| Task material |
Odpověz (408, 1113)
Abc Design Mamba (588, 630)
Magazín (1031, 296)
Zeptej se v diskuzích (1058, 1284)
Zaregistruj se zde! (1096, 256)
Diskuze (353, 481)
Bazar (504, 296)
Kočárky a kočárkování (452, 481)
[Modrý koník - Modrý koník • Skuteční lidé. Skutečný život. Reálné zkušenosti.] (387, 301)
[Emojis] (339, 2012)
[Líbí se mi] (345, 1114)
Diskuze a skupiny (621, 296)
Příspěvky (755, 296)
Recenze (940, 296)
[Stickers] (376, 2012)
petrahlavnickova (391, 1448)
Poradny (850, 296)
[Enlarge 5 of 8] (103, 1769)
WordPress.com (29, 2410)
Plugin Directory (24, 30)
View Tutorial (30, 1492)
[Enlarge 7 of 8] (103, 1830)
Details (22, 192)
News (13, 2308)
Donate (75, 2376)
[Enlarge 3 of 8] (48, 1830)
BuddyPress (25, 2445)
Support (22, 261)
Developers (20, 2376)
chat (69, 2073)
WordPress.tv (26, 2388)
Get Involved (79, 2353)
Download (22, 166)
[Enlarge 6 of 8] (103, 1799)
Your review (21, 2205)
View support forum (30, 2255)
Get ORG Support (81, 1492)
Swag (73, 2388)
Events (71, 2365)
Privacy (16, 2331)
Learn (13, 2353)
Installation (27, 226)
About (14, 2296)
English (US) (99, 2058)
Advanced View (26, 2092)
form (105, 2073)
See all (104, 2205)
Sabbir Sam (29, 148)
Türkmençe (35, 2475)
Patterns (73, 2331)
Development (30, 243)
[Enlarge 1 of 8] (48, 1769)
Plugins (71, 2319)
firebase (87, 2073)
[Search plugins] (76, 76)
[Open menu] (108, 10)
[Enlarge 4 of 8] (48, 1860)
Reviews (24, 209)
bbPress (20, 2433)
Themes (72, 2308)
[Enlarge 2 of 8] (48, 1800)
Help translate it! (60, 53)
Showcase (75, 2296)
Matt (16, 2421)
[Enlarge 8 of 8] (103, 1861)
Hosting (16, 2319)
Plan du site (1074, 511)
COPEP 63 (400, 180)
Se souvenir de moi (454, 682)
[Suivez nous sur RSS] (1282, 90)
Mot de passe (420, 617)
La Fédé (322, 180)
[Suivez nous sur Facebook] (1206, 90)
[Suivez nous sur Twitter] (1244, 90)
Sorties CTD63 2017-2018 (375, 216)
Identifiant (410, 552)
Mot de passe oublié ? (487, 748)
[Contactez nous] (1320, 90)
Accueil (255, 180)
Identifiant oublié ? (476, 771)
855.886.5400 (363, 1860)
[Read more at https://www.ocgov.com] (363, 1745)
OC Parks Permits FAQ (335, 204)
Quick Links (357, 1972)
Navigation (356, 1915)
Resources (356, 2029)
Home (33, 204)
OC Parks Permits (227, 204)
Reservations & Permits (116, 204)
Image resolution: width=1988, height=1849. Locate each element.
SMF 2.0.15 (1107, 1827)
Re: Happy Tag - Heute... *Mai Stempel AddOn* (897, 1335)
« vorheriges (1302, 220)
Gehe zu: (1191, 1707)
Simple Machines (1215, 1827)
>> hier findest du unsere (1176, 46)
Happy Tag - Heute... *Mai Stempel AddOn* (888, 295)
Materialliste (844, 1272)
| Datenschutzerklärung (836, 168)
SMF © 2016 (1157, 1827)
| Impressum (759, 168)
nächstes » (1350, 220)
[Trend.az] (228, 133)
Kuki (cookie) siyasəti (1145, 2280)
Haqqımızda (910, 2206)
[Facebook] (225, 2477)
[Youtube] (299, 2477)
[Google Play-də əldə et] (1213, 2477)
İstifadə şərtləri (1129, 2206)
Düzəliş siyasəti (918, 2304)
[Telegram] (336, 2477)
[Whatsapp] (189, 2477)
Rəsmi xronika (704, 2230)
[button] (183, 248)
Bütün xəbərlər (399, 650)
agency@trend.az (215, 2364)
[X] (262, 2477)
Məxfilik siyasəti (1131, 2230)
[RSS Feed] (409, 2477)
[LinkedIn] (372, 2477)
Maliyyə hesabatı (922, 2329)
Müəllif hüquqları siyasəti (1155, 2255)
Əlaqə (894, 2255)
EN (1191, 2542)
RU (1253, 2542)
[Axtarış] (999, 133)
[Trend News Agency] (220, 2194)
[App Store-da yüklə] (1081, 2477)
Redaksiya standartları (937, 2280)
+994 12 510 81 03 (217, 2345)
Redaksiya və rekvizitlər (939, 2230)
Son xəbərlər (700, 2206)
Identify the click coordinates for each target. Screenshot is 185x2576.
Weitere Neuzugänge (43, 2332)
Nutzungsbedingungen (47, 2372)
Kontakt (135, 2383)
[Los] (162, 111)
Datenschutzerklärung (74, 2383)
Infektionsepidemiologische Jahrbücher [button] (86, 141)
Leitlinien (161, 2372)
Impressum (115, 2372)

| Exercise prompt |
In the listing above, transcribe exactly everything from the line containing "Learn (13, 2353)" down to the line containing "855.886.5400 (363, 1860)", including both and nothing more.

| Solved exercise |
Learn (13, 2353)
Installation (27, 226)
About (14, 2296)
English (US) (99, 2058)
Advanced View (26, 2092)
form (105, 2073)
See all (104, 2205)
Sabbir Sam (29, 148)
Türkmençe (35, 2475)
Patterns (73, 2331)
Development (30, 243)
[Enlarge 1 of 8] (48, 1769)
Plugins (71, 2319)
firebase (87, 2073)
[Search plugins] (76, 76)
[Open menu] (108, 10)
[Enlarge 4 of 8] (48, 1860)
Reviews (24, 209)
bbPress (20, 2433)
Themes (72, 2308)
[Enlarge 2 of 8] (48, 1800)
Help translate it! (60, 53)
Showcase (75, 2296)
Matt (16, 2421)
[Enlarge 8 of 8] (103, 1861)
Hosting (16, 2319)
Plan du site (1074, 511)
COPEP 63 (400, 180)
Se souvenir de moi (454, 682)
[Suivez nous sur RSS] (1282, 90)
Mot de passe (420, 617)
La Fédé (322, 180)
[Suivez nous sur Facebook] (1206, 90)
[Suivez nous sur Twitter] (1244, 90)
Sorties CTD63 2017-2018 (375, 216)
Identifiant (410, 552)
Mot de passe oublié ? (487, 748)
[Contactez nous] (1320, 90)
Accueil (255, 180)
Identifiant oublié ? (476, 771)
855.886.5400 (363, 1860)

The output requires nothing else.